We also temporarily lived in the region when Mark first moved to the US in 2019 and we have visited Chimney Bluffs State Park several times.
The photos we have included in this guide are from one of our visits to Chimney Bluffs in early October. It was a crisp fall day and we hiked close to sunset in order to watch the colors fade over Sodus Bay.
During this time of year, there was barely anyone else in the park with us and it was a perfect visit to this gorgeous area.
What Can You Expect From This Guide?
This comprehensive first time visitor guide covers everything you need to plan the perfect visit to Chimney Bluffs State Park in upstate New York.

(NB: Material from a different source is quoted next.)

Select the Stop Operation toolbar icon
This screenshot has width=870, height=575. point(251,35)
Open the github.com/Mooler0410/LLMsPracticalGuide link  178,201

Our main focus is to provide you with hiking and photography insights along the Bluff Trail and show you what to expect at this small NY state park.
We want you to be fully prepared so you can make the most of your visit to Chimney Bluff State Park.

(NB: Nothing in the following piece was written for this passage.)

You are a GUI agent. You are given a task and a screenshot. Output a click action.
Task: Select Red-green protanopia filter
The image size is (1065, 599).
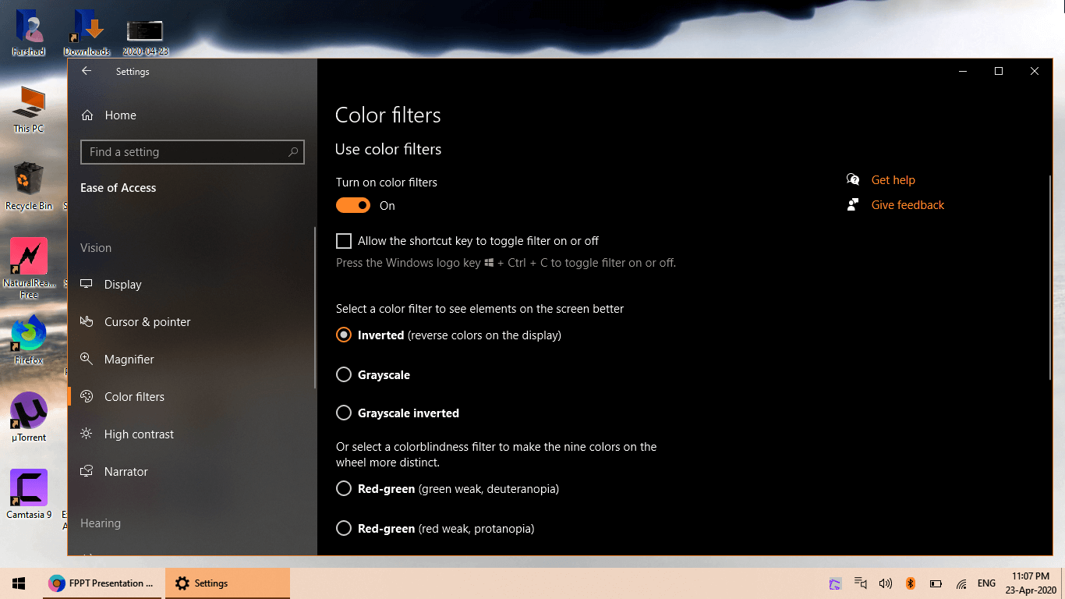click(x=344, y=529)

Stony Brook State Park Factfile
- State Park: Chimney Bluffs
- City: Wolcott
- State: New York
- Address: 7700 Garner Road
- Telephone: (315) 947-5205
- Campgrounds: None
- Area: 597 Acres
- Things To Do: Hiking, fishing, picnicking
- Open: All year
- Annual Visitors: ~50,000
Chimney Bluffs State Park is open year round from dawn until dusk.

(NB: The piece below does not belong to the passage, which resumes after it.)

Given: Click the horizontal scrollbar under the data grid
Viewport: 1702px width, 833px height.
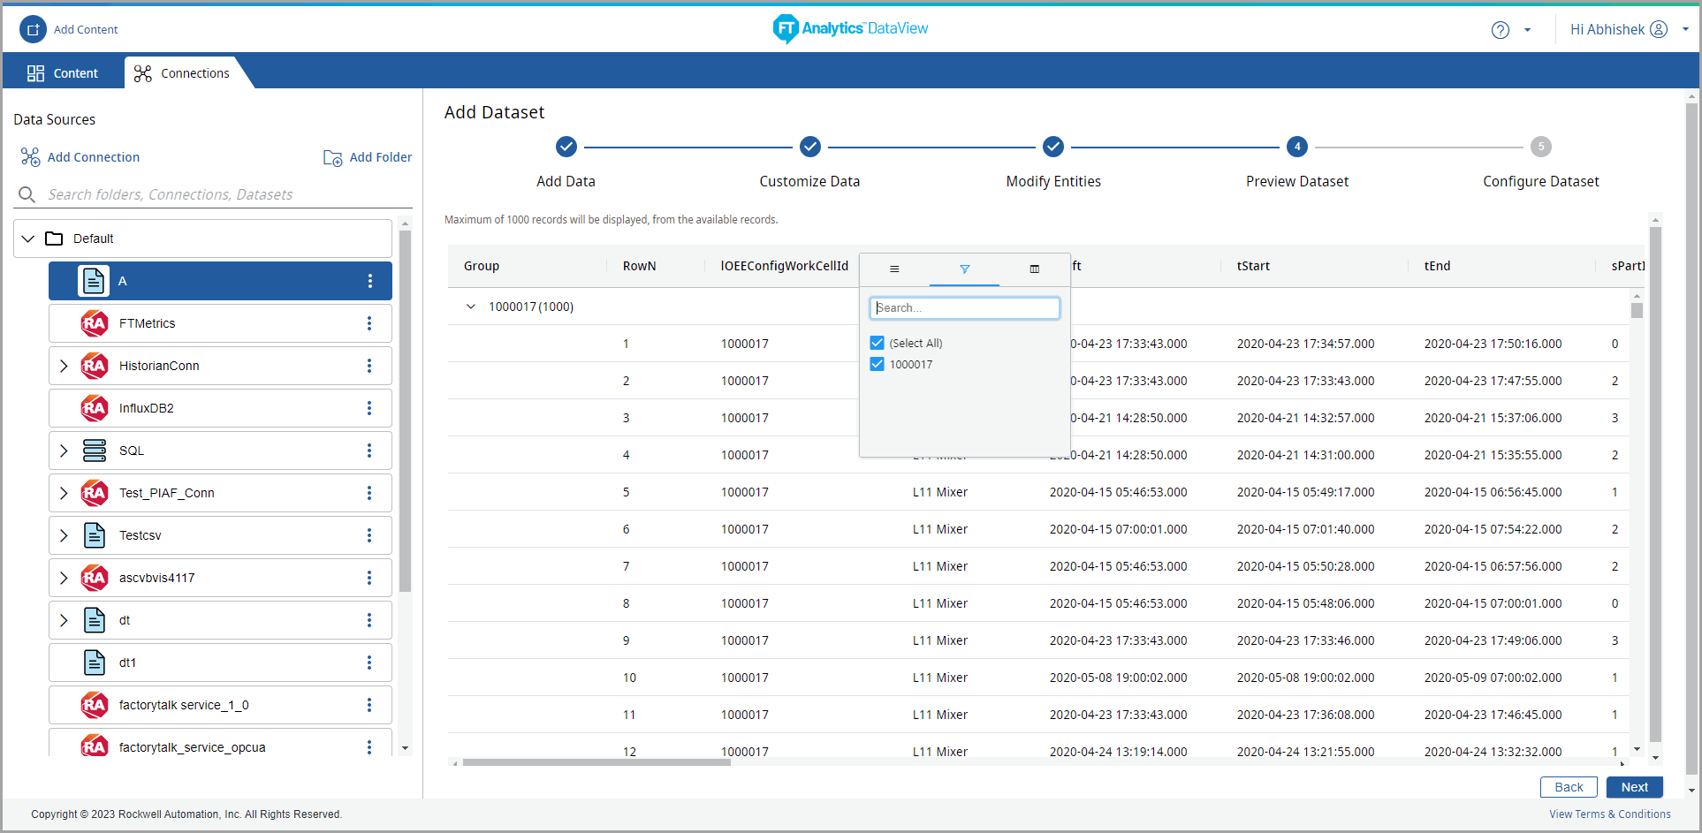Looking at the screenshot, I should (596, 762).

Where Is Chimney Bluffs State Park?
Chimney Bluffs State Park sits on the southern shore of Lake Ontario to the east of beautiful Sodus Bay in the town of Huron in Wayne County of upstate New York.
You can find this smaller NY state park located about 50 miles east of Rochester or 50 miles west of Syracuse almost right in the middle of these two larger cities.
Driving Distances And Airports
Let’s take a quick look at driving distances and times to Chimney Bluffs State Park from nearby major cities as well as the closest airports for you to consider if visiting from further afield.
Chimney Bluffs distance from nearby major cities:
- Binghamton, NY – 125 miles (2h 15m)
- Syracuse, NY – 55 miles (1h 10m)
- Rochester, NY – 45 miles (60m)
- Buffalo, NY – 120 miles (2h 10m)
- Albany, NY – 190 miles (3h)
Many people visit this state park and the area around Sodus Point as part of a wider Finger Lakes road trip.
Wineries and waterfalls in the Finger Lakes draw visitors to this region of NY, particularly in summer and fall.
Search for your flights using the best search engine, Skyscanner. We love this platform because it compares prices on all flight platforms to find you the best deal.
The same goes for renting a car when you get to a New York airport. Get a benchmark price using Rental Cars then see if you can beat it.
Here are the closest airports near Chimney Bluffs State Park:
- Syracuse Hancock International Airport (SYR) – 55 miles (1h 10m)
- Greater Rochester International Airport (ROC) – 45 miles (60m)
- Buffalo Niagara International Airport (BUF) – 115 miles (2h)
Chimney Bluffs State Park Entrance Fees
Visitors do not pay an entrance fee to gain entry into Chimney Bluffs State Park, which means you do not have to pay anything to walk the Bluffs Trail.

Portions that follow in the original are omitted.